Date Thesis Awarded


Access Type

Honors Thesis -- Open Access

Degree Name

Bachelors of Science (BS)




Randolph Chambers

Committee Members

Deborah Steinberg

Orissa Moulton

Christopher Hein


Fecal pellet carbon (FPC) production by zooplankton is a significant component of the ocean’s biological carbon pump: the suite of biological processes that mediate export of carbon to the deep ocean, ultimately leading to the sequestration of atmospheric carbon dioxide in the ocean. In this study, mesozooplankton (zooplankton 0.2 mm to ~2 cm) were collected from the epipelagic zone in the temperate North Atlantic Ocean during day and night in May 2021. Zooplankton were live separated into five size fractions and incubated on board ship in natural surface seawater to measure fecal pellet production rate of the mixed mesozooplankton community. Individual animals in each size class used in experiments were counted and identified by major taxonomic groups, and fecal pellets were counted, measured, and analyzed by CHN analysis to determine amount of particulate organic carbon and nitrogen produced as fecal pellets. Despite having a small contribution to dry-weight biomass relative to individual abundance, zooplankton in the smallest size class (200-500 µm) contributed the most to FPC production.
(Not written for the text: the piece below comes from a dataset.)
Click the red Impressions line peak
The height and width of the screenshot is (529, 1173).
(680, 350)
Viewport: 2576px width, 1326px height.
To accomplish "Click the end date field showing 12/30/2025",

When normalized for total dry weight biomass of animals collected throughout the May 2021 cruise, FPC production was higher during the night than day, but this difference was not significant. This research is important to our understanding of the ocean’s biological pump, allowing us to more accurately model the impact of the open oceans – the largest ecosystem on earth – on long-term climate regulation.